Hello Chris,
We don't use SSD as journal.(1) osd_mkfs_type = xfs
osd_mkfs_options_xfs = -f
filestore_xattr_use_omap = true
(2) filestore_queue_max_ops = 25000
filestore_queue_max_bytes = 10485760
filestore_queue_committing_max_ops = 5000
filestore_queue_committing_max_bytes = 10485760000
journal_max_write_bytes = 1073714824
journal_max_write_entries = 10000
journal_queue_max_ops = 50000
journal_queue_max_bytes = 10485760000
(3) osd_mount_options_xfs = "rw,noexec,nodev,noatime,nodiratime,nobarrier"

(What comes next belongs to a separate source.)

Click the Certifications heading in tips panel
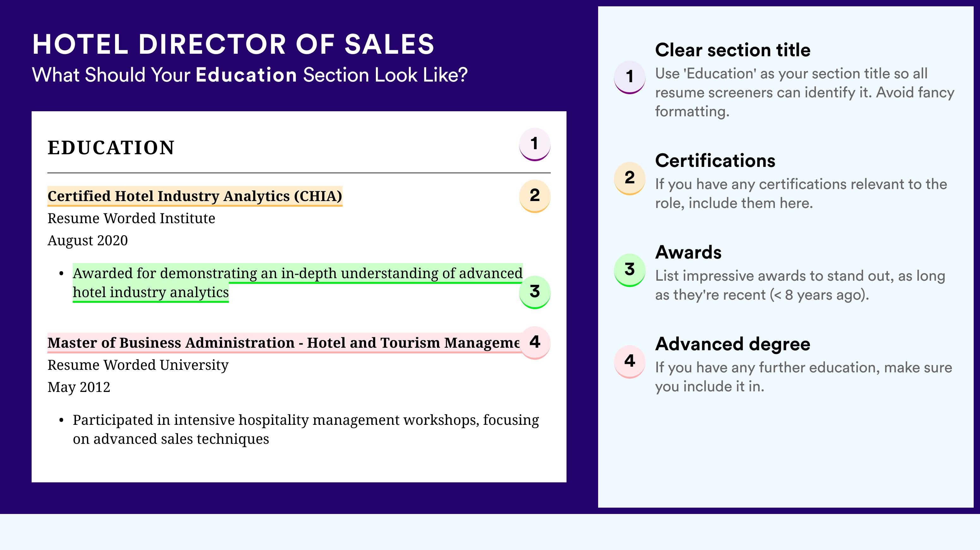This screenshot has width=980, height=550. pos(715,161)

2016-05-10 15:31 GMT+08:00 Christian Balzer <chibi@xxxxxxx>:
On Tue, 10 May 2016 11:48:07 +0800 Geocast wrote:
Hello,
> We have 21 hosts for ceph OSD servers, each host has 12 SATA disks (4TB
> each), 64GB memory.
No journal SSDs?
What CPU(s) and network?
> ceph version 10.2.0, Ubuntu 16.04 LTS
> The whole cluster is new installed.
>
> Can you help check what the arguments we put in ceph.conf is reasonable
> or not?
> thanks.
>
> [osd]
> osd_data = /var/lib/ceph/osd/ceph-$id
> osd_journal_size = 20000
Overkill most likely, but not an issue.
> osd_mkfs_type = xfs
> osd_mkfs_options_xfs = -f
> filestore_xattr_use_omap = true
> filestore_min_sync_interval = 10
Are you aware what this does and have you actually tested this (IOPS AND
throughput) with various other setting on your hardware to arrive at this
number?
> filestore_max_sync_interval = 15
That's fine in and by itself, unlikely to ever be reached anyway.
> filestore_queue_max_ops = 25000
> filestore_queue_max_bytes = 10485760
> filestore_queue_committing_max_ops = 5000
> filestore_queue_committing_max_bytes = 10485760000
> journal_max_write_bytes = 1073714824
> journal_max_write_entries = 10000
> journal_queue_max_ops = 50000
> journal_queue_max_bytes = 10485760000
Same as above, have you tested these setting (from filestore_queue_max_ops
onward) compared to the defaults?
With HDDs only I'd expect any benefits to be small and/or things to become
very uneven once the HDDs are saturated.
> osd_max_write_size = 512
> osd_client_message_size_cap = 2147483648
> osd_deep_scrub_stride = 131072
> osd_op_threads = 8
> osd_disk_threads = 4
> osd_map_cache_size = 1024
> osd_map_cache_bl_size = 128
> osd_mount_options_xfs = "rw,noexec,nodev,noatime,nodiratime,nobarrier"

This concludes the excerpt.